* Begin Data records *
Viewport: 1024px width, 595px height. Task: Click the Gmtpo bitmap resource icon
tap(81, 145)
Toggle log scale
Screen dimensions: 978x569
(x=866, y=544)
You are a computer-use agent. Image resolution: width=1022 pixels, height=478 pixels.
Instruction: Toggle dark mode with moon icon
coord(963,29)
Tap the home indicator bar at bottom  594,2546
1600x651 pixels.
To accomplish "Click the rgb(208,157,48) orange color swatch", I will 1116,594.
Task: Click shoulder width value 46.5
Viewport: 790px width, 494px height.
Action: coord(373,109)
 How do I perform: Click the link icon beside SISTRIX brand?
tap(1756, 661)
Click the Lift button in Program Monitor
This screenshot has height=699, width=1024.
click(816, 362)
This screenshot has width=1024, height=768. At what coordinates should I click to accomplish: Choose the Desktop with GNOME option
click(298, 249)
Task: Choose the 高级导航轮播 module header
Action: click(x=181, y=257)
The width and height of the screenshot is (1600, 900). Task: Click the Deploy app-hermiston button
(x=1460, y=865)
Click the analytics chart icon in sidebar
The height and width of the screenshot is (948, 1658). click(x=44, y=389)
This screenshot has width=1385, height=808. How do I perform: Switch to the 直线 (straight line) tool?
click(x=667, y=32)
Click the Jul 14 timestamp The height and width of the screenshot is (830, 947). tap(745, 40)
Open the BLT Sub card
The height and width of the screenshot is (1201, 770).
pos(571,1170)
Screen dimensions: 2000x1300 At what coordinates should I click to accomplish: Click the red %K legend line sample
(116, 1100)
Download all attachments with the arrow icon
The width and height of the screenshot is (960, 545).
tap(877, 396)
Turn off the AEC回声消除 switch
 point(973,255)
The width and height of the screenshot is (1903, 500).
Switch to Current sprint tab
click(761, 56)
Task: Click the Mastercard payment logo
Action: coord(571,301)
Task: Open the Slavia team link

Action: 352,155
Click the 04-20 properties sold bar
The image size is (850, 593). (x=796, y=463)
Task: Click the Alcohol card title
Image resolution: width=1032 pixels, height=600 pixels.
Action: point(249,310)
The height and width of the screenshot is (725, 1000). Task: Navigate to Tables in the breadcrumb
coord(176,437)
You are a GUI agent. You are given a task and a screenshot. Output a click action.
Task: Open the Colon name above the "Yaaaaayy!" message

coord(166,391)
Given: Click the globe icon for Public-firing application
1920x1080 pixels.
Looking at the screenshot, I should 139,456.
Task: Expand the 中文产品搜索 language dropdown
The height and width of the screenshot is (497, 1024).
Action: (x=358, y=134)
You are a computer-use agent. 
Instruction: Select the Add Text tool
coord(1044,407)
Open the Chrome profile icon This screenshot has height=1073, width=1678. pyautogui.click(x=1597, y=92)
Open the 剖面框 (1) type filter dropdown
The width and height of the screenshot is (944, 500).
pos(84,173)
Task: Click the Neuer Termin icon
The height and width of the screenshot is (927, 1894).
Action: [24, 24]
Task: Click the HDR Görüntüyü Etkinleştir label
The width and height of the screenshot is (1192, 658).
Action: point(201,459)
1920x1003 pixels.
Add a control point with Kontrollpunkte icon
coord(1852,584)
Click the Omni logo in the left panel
* End Data records *
_To do_: Recast every line of the entries above as a JSON list of strings, one string per line, omitting blank lines.

_Response to the exercise_:
[
  "Viewport: 1024px width, 595px height. Task: Click the Gmtpo bitmap resource icon",
  "tap(81, 145)",
  "Toggle log scale",
  "Screen dimensions: 978x569",
  "(x=866, y=544)",
  "You are a computer-use agent. Image resolution: width=1022 pixels, height=478 pixels.",
  "Instruction: Toggle dark mode with moon icon",
  "coord(963,29)",
  "Tap the home indicator bar at bottom  594,2546",
  "1600x651 pixels.",
  "To accomplish \"Click the rgb(208,157,48) orange color swatch\", I will 1116,594.",
  "Task: Click shoulder width value 46.5",
  "Viewport: 790px width, 494px height.",
  "Action: coord(373,109)",
  " How do I perform: Click the link icon beside SISTRIX brand?",
  "tap(1756, 661)",
  "Click the Lift button in Program Monitor",
  "This screenshot has height=699, width=1024.",
  "click(816, 362)",
  "This screenshot has width=1024, height=768. At what coordinates should I click to accomplish: Choose the Desktop with GNOME option",
  "click(298, 249)",
  "Task: Choose the 高级导航轮播 module header",
  "Action: click(x=181, y=257)",
  "The width and height of the screenshot is (1600, 900). Task: Click the Deploy app-hermiston button",
  "(x=1460, y=865)",
  "Click the analytics chart icon in sidebar",
  "The height and width of the screenshot is (948, 1658). click(x=44, y=389)",
  "This screenshot has width=1385, height=808. How do I perform: Switch to the 直线 (straight line) tool?",
  "click(x=667, y=32)",
  "Click the Jul 14 timestamp The height and width of the screenshot is (830, 947). tap(745, 40)",
  "Open the BLT Sub card",
  "The height and width of the screenshot is (1201, 770).",
  "pos(571,1170)",
  "Screen dimensions: 2000x1300 At what coordinates should I click to accomplish: Click the red %K legend line sample",
  "(116, 1100)",
  "Download all attachments with the arrow icon",
  "The width and height of the screenshot is (960, 545).",
  "tap(877, 396)",
  "Turn off the AEC回声消除 switch",
  " point(973,255)",
  "The width and height of the screenshot is (1903, 500).",
  "Switch to Current sprint tab",
  "click(761, 56)",
  "Task: Click the Mastercard payment logo",
  "Action: coord(571,301)",
  "Task: Open the Slavia team link",
  "Action: 352,155",
  "Click the 04-20 properties sold bar",
  "The image size is (850, 593). (x=796, y=463)",
  "Task: Click the Alcohol card title",
  "Image resolution: width=1032 pixels, height=600 pixels.",
  "Action: point(249,310)",
  "The height and width of the screenshot is (725, 1000). Task: Navigate to Tables in the breadcrumb",
  "coord(176,437)",
  "You are a GUI agent. You are given a task and a screenshot. Output a click action.",
  "Task: Open the Colon name above the \"Yaaaaayy!\" message",
  "coord(166,391)",
  "Given: Click the globe icon for Public-firing application",
  "1920x1080 pixels.",
  "Looking at the screenshot, I should 139,456.",
  "Task: Expand the 中文产品搜索 language dropdown",
  "The height and width of the screenshot is (497, 1024).",
  "Action: (x=358, y=134)",
  "You are a computer-use agent. ",
  "Instruction: Select the Add Text tool",
  "coord(1044,407)",
  "Open the Chrome profile icon This screenshot has height=1073, width=1678. pyautogui.click(x=1597, y=92)",
  "Open the 剖面框 (1) type filter dropdown",
  "The width and height of the screenshot is (944, 500).",
  "pos(84,173)",
  "Task: Click the Neuer Termin icon",
  "The height and width of the screenshot is (927, 1894).",
  "Action: [24, 24]",
  "Task: Click the HDR Görüntüyü Etkinleştir label",
  "The width and height of the screenshot is (1192, 658).",
  "Action: point(201,459)",
  "1920x1003 pixels.",
  "Add a control point with Kontrollpunkte icon",
  "coord(1852,584)",
  "Click the Omni logo in the left panel"
]